#### What to produce
Rewrite everything from the line that contains "Viewport: 1080px width, 641px height." down to the line that contains "will (x=88, y=70).", replacing "Task" with "Goal" and leaving all else unchanged.

#### Target pointing data
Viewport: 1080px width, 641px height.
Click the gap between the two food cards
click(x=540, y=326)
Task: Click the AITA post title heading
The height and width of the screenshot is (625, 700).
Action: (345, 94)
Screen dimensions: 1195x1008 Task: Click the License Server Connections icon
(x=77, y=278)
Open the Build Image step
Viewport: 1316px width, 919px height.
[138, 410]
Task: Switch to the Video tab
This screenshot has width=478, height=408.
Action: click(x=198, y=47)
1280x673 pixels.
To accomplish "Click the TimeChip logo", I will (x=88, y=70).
---
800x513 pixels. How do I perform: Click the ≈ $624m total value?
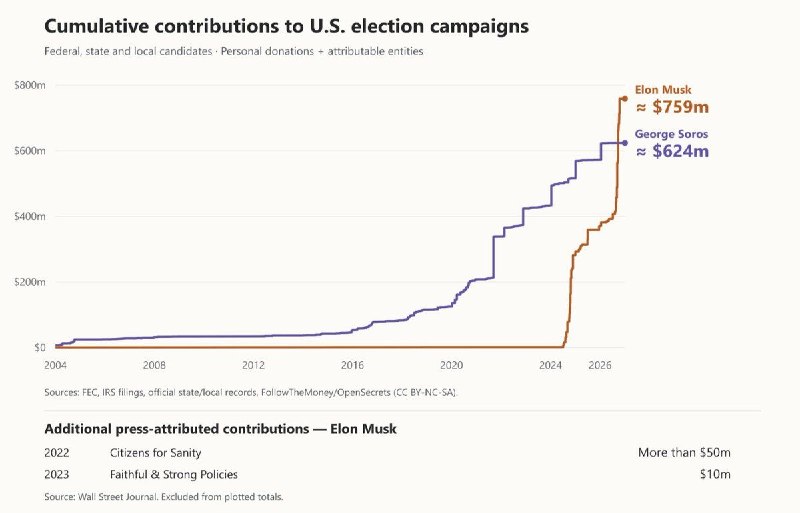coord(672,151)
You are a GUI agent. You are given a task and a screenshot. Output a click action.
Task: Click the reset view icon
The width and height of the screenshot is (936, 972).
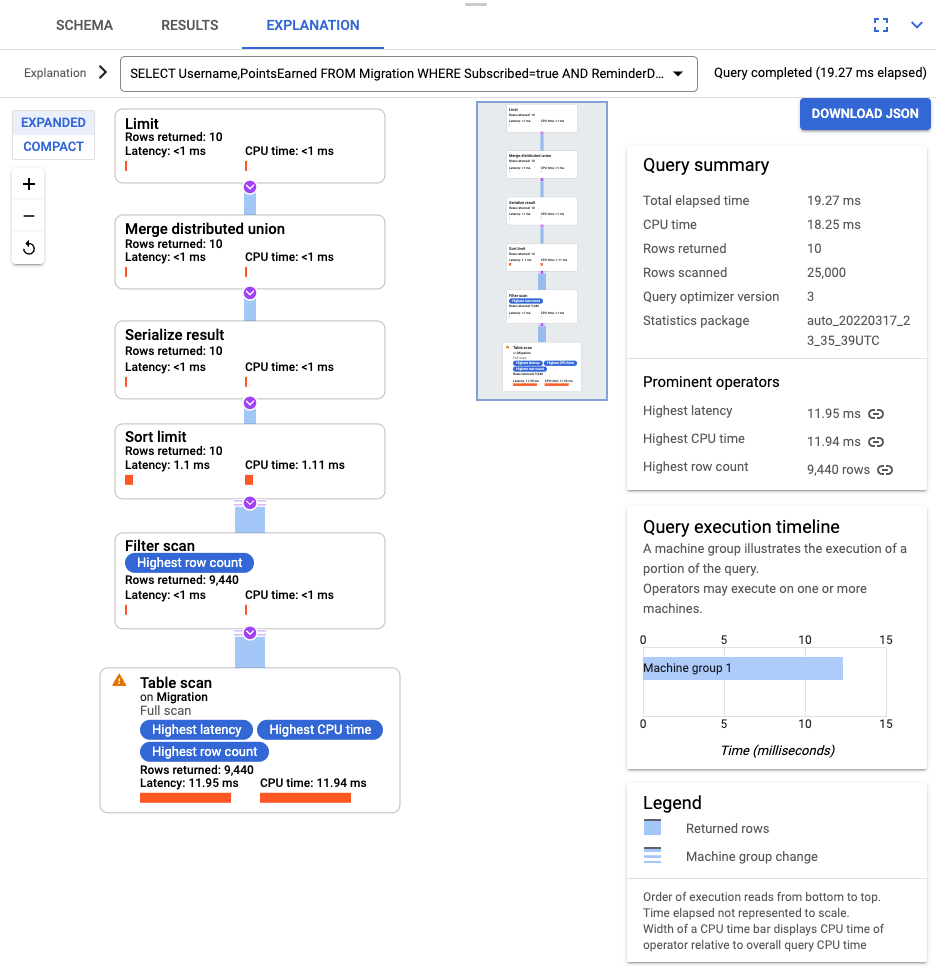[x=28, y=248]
--
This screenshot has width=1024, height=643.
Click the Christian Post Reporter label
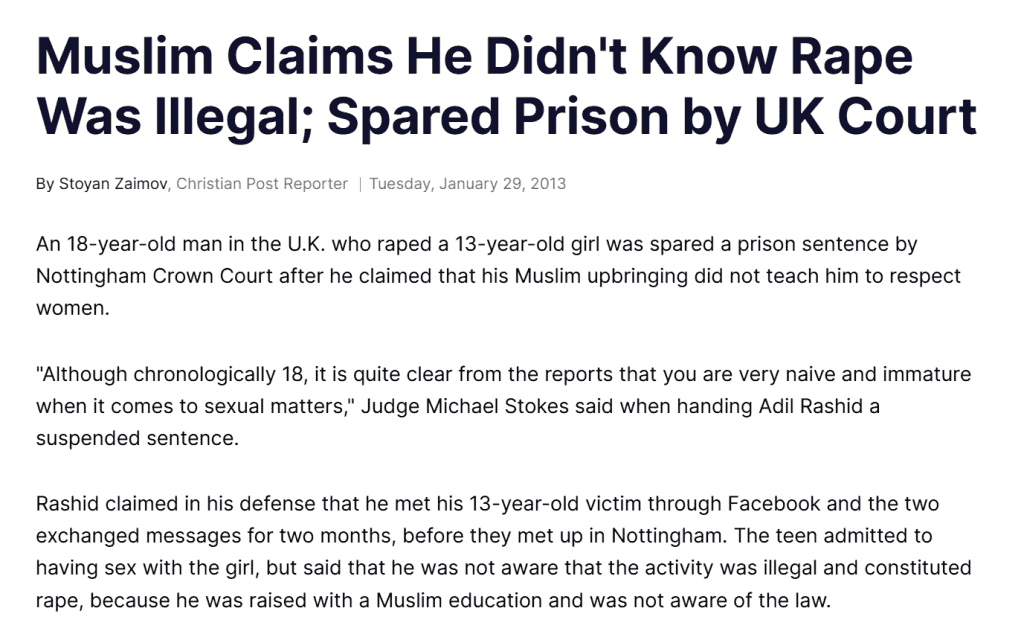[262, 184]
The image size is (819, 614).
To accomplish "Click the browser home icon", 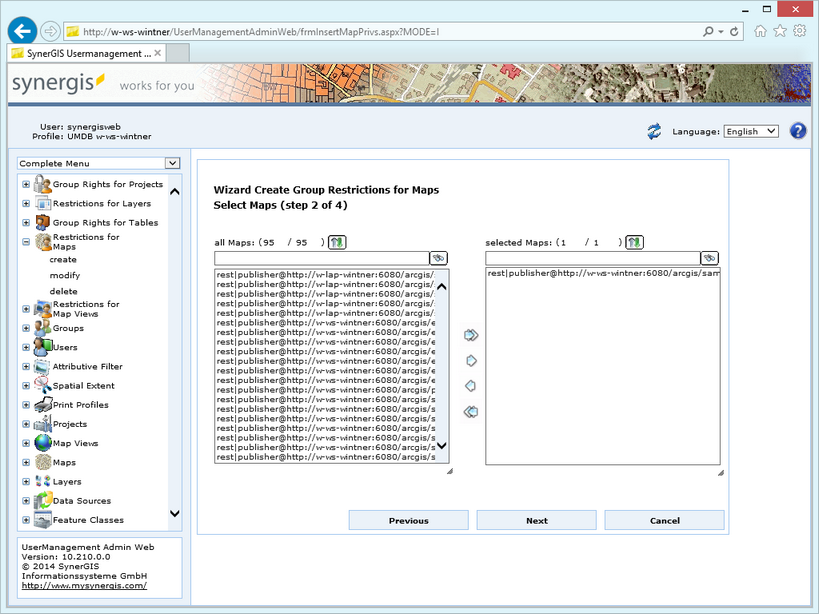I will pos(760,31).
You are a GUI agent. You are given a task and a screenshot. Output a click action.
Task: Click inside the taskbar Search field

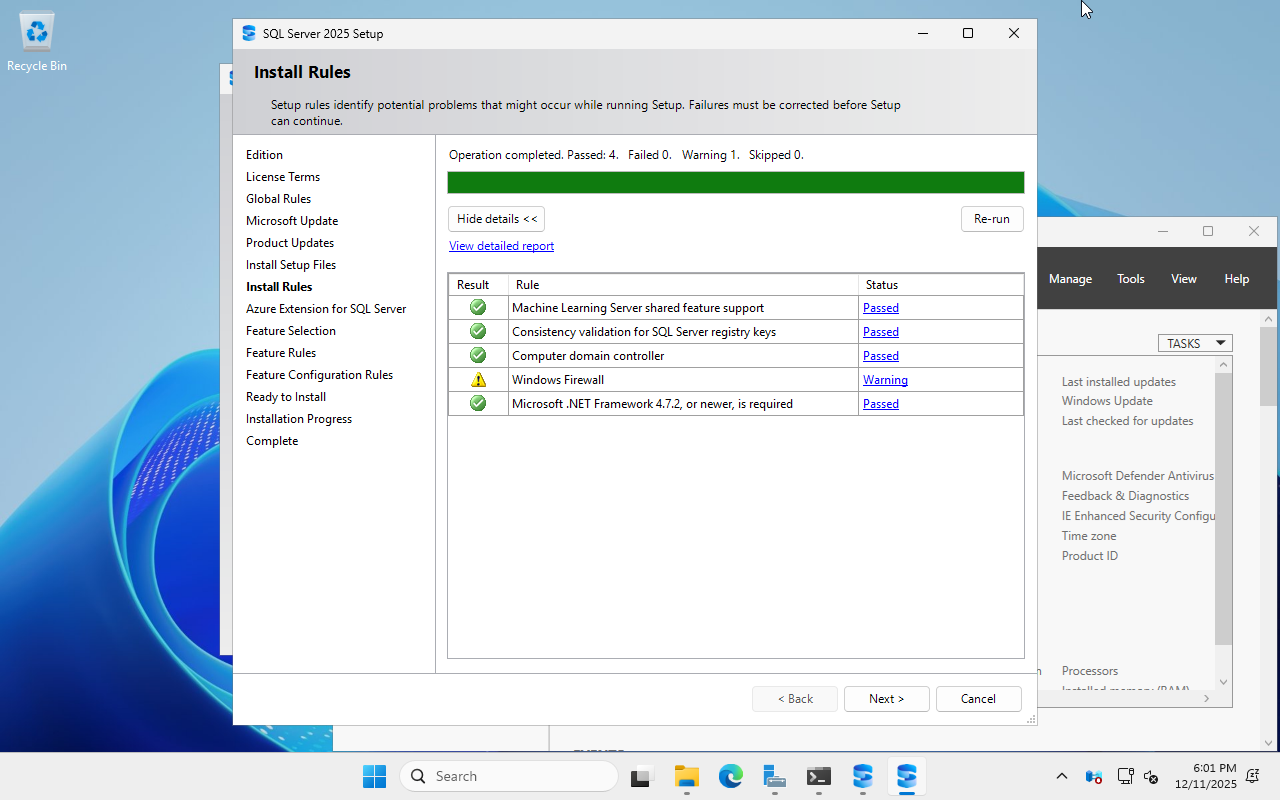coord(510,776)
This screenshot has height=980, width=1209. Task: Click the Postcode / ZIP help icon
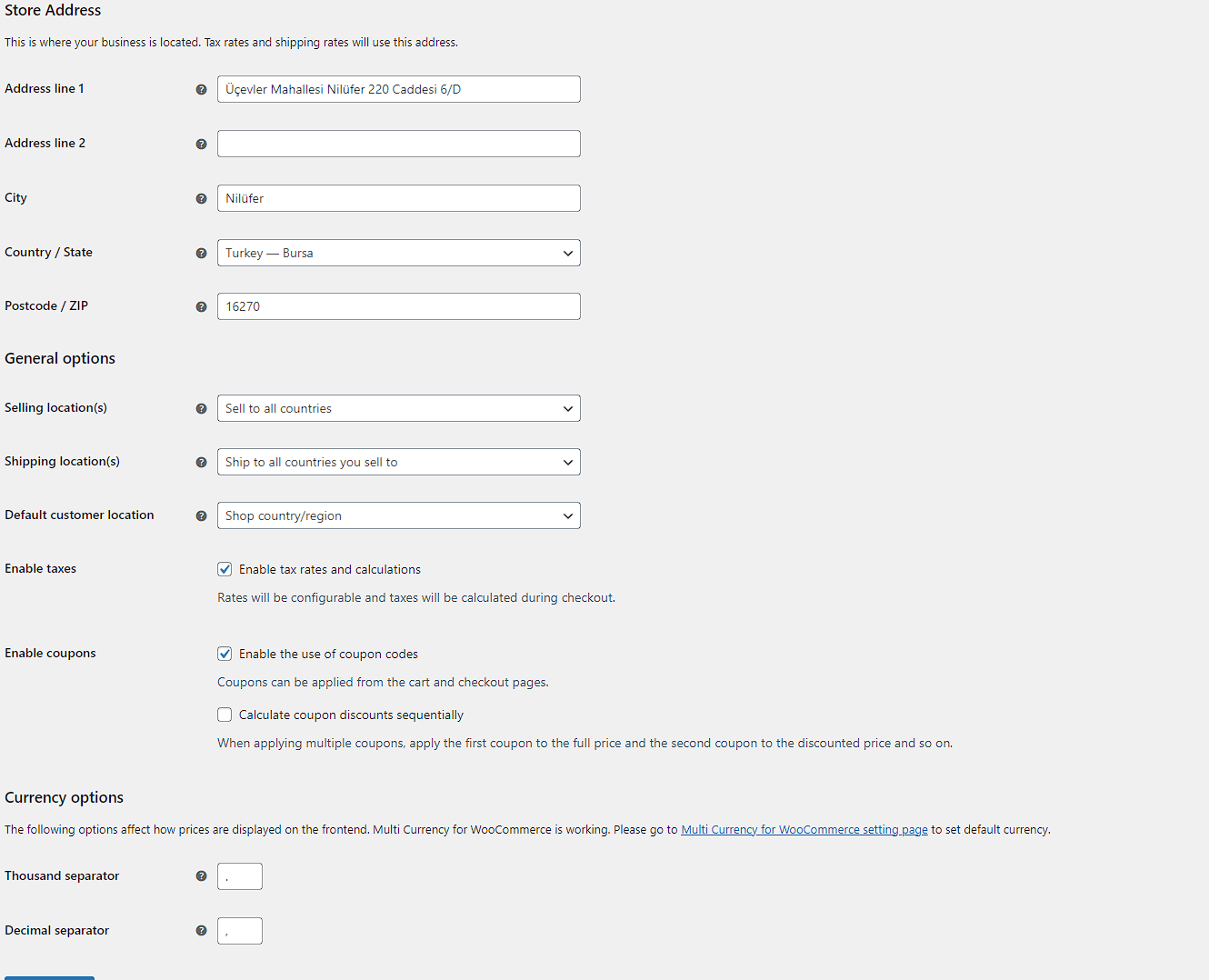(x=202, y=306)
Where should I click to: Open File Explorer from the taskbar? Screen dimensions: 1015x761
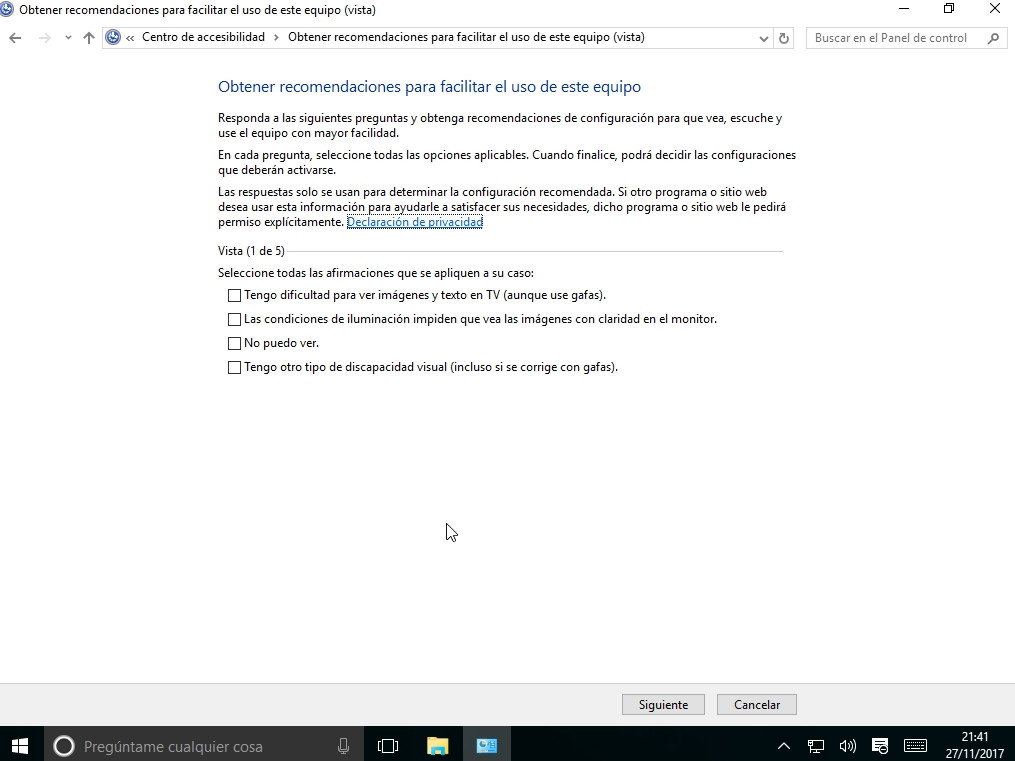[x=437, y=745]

#### Response to the task
Viewport: 1080px width, 641px height.
Click the gap between the two food cards
click(x=540, y=326)
Goal: Click the AITA post title heading
The height and width of the screenshot is (625, 700).
Action: (345, 94)
Screen dimensions: 1195x1008 Goal: Click the License Server Connections icon
(x=77, y=278)
Open the Build Image step
Viewport: 1316px width, 919px height.
[138, 410]
Goal: Switch to the Video tab
This screenshot has width=478, height=408.
Action: click(x=198, y=47)
1280x673 pixels.
To accomplish "Click the TimeChip logo", I will (x=88, y=70).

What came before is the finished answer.